*DIRECTIONS FOR THIS TASK:*
Set down exactly the lines of the records from the top to the line containing "Contact (1187, 87)"; include both.

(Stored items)
● ● ● ● ● ● ●

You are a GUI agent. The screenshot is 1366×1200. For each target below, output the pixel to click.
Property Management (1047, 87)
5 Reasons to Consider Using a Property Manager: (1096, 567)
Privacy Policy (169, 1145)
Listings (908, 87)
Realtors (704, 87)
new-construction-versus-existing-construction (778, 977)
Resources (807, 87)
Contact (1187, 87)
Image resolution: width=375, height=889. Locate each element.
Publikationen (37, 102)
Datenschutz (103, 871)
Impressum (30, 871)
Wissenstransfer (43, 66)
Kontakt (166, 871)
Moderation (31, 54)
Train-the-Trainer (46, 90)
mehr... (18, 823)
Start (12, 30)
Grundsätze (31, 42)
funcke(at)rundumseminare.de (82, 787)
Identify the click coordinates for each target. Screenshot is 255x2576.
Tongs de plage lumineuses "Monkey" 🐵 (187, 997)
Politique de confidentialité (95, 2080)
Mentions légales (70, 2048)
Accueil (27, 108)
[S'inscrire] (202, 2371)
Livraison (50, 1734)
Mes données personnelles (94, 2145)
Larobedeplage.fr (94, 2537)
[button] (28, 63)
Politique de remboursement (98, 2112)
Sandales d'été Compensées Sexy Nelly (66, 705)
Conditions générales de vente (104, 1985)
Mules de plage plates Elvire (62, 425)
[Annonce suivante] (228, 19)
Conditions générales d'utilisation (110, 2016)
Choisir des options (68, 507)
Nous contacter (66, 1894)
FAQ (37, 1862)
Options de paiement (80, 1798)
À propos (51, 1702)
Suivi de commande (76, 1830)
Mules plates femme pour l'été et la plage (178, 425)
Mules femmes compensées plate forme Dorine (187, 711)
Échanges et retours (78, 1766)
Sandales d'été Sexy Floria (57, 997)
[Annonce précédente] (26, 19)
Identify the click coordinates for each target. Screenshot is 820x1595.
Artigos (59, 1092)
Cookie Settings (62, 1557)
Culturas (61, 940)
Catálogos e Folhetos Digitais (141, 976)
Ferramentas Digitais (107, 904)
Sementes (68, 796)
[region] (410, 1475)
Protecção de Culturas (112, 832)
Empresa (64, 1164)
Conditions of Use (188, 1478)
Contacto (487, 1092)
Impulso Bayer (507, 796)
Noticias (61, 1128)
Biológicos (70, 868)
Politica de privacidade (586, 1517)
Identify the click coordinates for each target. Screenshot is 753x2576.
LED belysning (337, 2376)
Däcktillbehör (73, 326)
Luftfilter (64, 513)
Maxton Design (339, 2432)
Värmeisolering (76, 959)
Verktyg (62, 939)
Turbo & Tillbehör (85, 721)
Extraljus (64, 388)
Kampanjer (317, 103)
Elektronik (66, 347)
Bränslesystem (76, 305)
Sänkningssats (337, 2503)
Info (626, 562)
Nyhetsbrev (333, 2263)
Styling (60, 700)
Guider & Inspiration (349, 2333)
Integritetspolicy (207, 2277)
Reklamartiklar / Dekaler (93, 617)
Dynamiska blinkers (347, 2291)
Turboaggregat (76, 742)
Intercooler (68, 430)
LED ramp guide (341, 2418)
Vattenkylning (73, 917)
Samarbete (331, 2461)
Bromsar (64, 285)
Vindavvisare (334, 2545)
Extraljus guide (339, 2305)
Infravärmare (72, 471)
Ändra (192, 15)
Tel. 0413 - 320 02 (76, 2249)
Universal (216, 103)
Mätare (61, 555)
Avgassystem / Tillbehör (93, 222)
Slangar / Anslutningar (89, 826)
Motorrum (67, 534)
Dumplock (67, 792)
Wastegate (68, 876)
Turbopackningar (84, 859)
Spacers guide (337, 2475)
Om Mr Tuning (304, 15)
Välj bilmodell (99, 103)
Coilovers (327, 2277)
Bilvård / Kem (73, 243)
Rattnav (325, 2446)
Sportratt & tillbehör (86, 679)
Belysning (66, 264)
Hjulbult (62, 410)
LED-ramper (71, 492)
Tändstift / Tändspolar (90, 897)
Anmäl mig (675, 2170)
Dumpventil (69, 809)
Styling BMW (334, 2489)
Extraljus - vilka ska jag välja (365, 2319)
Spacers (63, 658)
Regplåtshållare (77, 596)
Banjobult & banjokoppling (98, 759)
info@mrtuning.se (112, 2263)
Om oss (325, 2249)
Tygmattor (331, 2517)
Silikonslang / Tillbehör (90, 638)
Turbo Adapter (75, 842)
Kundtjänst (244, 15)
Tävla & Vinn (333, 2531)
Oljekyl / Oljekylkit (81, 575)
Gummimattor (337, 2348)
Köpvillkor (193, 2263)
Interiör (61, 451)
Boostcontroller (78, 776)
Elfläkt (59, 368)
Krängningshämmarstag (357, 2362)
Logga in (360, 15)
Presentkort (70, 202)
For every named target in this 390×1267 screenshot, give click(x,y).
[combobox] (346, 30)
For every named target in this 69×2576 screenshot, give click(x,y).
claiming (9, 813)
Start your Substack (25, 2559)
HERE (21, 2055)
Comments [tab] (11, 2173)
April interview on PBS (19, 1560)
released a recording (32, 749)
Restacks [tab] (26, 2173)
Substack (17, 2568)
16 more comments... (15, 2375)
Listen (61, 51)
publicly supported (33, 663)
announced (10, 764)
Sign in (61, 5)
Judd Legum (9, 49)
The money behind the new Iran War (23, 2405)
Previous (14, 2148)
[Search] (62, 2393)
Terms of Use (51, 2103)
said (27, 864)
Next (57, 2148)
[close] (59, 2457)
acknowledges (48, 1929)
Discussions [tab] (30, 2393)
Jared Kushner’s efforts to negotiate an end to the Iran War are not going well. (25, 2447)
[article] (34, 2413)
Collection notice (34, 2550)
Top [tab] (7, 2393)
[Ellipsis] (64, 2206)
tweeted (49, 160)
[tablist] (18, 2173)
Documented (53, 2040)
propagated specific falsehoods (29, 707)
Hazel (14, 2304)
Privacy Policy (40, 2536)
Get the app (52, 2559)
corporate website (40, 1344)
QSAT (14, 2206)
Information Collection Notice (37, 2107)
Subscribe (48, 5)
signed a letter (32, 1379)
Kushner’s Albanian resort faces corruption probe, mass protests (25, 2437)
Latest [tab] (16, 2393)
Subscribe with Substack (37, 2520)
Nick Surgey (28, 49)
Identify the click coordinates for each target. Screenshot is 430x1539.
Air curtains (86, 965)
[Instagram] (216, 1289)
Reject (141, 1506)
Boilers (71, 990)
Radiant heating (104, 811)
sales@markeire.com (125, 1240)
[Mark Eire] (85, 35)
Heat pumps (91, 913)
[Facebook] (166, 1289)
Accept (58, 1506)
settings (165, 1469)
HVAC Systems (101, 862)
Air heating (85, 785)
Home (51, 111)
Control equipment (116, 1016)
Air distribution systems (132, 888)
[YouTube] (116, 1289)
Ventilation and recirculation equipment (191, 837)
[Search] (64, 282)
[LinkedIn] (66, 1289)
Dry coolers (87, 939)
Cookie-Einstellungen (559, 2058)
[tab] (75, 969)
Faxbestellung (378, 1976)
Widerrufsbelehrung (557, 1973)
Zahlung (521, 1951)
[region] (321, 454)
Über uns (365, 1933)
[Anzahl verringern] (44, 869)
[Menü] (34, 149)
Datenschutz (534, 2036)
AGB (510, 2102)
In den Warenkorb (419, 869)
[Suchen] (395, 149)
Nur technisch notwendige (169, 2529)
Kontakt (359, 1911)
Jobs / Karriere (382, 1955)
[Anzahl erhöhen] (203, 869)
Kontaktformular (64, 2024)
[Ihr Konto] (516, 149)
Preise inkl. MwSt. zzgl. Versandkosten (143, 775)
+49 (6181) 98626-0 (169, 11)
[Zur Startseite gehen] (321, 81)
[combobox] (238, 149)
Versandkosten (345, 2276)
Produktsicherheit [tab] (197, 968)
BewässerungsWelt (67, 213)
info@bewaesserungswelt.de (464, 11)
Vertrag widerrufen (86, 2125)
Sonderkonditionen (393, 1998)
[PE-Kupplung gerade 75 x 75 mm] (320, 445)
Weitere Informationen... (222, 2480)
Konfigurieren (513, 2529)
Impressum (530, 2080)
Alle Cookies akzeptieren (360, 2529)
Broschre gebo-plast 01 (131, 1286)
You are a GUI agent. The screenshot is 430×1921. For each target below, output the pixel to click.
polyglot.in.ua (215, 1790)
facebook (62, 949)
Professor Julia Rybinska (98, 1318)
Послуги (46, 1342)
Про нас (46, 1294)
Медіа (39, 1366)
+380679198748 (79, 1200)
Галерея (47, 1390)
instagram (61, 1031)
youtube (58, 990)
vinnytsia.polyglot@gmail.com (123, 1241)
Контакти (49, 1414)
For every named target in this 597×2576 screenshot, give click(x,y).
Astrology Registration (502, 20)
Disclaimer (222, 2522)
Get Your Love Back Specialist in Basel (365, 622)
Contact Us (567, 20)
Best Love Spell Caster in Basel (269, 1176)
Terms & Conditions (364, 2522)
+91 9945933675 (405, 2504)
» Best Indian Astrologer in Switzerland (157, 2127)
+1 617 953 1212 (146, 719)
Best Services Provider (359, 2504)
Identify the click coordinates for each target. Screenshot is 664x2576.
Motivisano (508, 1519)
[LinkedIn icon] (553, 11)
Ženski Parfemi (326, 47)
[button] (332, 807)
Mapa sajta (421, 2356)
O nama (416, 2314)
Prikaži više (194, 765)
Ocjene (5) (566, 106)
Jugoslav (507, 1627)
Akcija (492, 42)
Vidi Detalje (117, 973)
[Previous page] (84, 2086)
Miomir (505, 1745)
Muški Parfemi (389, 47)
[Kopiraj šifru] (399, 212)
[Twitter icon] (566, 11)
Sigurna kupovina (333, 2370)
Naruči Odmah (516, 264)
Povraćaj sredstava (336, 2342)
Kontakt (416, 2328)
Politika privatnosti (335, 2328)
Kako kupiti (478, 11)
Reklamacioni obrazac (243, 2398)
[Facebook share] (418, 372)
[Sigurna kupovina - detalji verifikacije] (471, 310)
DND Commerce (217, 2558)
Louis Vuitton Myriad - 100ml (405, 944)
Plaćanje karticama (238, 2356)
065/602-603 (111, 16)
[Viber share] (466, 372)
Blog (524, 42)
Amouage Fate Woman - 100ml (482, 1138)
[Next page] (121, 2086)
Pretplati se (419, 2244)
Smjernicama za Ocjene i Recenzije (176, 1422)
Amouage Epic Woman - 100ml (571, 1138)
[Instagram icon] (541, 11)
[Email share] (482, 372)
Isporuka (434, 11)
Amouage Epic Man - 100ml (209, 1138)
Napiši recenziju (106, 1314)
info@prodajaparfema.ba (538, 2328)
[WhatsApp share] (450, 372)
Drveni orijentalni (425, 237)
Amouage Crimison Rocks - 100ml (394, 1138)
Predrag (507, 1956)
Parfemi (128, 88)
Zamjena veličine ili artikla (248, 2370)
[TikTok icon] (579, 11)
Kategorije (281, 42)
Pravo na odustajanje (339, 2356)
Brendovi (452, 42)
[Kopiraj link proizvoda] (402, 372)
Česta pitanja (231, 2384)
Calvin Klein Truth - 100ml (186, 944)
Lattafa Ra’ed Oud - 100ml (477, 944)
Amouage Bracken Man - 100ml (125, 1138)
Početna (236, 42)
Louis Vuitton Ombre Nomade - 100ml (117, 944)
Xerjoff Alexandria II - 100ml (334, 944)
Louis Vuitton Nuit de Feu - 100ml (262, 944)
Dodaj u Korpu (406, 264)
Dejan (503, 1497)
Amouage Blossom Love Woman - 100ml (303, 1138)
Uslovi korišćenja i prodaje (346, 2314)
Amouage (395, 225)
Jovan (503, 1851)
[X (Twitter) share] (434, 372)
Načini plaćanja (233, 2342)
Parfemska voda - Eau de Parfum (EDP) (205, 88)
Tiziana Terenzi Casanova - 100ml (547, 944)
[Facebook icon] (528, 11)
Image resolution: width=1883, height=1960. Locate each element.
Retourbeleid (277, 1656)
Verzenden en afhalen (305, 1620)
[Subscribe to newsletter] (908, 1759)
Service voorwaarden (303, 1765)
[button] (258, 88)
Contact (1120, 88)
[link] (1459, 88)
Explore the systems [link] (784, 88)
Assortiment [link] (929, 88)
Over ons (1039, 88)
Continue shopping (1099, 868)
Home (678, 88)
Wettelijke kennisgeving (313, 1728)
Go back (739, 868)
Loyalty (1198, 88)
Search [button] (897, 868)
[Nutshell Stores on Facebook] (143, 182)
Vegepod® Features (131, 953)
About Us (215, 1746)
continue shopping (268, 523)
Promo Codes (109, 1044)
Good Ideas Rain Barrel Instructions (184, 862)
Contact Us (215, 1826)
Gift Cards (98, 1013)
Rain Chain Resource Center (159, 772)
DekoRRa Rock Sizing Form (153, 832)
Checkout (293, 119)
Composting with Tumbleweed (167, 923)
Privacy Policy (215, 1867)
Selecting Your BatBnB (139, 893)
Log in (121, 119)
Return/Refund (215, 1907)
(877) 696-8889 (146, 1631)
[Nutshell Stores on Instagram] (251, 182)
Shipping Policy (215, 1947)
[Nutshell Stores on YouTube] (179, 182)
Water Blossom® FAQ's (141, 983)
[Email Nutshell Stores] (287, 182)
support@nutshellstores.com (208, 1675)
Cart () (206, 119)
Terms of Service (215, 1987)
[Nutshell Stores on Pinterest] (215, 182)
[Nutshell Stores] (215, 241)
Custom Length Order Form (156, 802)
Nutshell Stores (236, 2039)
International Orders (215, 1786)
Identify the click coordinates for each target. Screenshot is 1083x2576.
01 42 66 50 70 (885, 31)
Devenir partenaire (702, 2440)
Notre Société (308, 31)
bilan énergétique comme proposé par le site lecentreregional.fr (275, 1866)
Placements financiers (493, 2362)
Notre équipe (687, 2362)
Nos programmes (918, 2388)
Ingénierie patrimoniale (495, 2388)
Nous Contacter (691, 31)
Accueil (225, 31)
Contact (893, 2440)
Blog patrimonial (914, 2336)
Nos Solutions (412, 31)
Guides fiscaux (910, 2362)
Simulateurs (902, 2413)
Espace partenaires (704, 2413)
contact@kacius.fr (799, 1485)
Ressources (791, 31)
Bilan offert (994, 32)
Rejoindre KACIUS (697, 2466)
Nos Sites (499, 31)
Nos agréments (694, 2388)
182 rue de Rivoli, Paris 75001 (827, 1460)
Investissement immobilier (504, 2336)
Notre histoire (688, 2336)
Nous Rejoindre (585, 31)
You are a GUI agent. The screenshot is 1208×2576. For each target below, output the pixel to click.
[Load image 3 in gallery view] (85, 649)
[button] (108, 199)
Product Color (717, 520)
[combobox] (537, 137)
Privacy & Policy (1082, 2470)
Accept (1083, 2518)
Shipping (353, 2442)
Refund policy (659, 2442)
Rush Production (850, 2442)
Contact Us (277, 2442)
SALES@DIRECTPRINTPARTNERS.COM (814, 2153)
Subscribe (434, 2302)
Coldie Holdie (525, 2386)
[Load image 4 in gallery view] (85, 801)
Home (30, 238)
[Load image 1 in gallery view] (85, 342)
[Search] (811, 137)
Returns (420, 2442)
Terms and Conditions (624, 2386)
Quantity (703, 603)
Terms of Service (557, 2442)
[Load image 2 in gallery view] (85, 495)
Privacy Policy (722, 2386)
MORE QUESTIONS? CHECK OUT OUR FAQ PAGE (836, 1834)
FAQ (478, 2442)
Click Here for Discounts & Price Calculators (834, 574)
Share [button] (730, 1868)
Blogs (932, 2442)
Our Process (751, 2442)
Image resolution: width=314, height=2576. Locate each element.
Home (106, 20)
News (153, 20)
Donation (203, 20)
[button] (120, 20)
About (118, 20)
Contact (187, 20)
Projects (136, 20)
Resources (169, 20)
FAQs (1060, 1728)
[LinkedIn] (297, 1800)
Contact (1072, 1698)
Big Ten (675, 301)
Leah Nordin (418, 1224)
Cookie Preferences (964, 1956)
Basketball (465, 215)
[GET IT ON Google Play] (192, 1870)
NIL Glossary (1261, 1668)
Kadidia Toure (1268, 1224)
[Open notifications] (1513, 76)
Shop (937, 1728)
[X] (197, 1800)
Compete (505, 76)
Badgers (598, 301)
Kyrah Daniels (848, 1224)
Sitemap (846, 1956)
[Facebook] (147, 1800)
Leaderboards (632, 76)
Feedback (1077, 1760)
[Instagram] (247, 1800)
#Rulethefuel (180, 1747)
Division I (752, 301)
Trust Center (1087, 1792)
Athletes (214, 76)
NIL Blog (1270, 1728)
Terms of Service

● ● ● ● ● ● ●

*ANSWER TO THE PROBLEM:*
You are a GUI agent. The screenshot is 1366×1200. For each target below, output the pixel to click.
Property Management (1047, 87)
5 Reasons to Consider Using a Property Manager: (1096, 567)
Privacy Policy (169, 1145)
Listings (908, 87)
Realtors (704, 87)
new-construction-versus-existing-construction (778, 977)
Resources (807, 87)
Contact (1187, 87)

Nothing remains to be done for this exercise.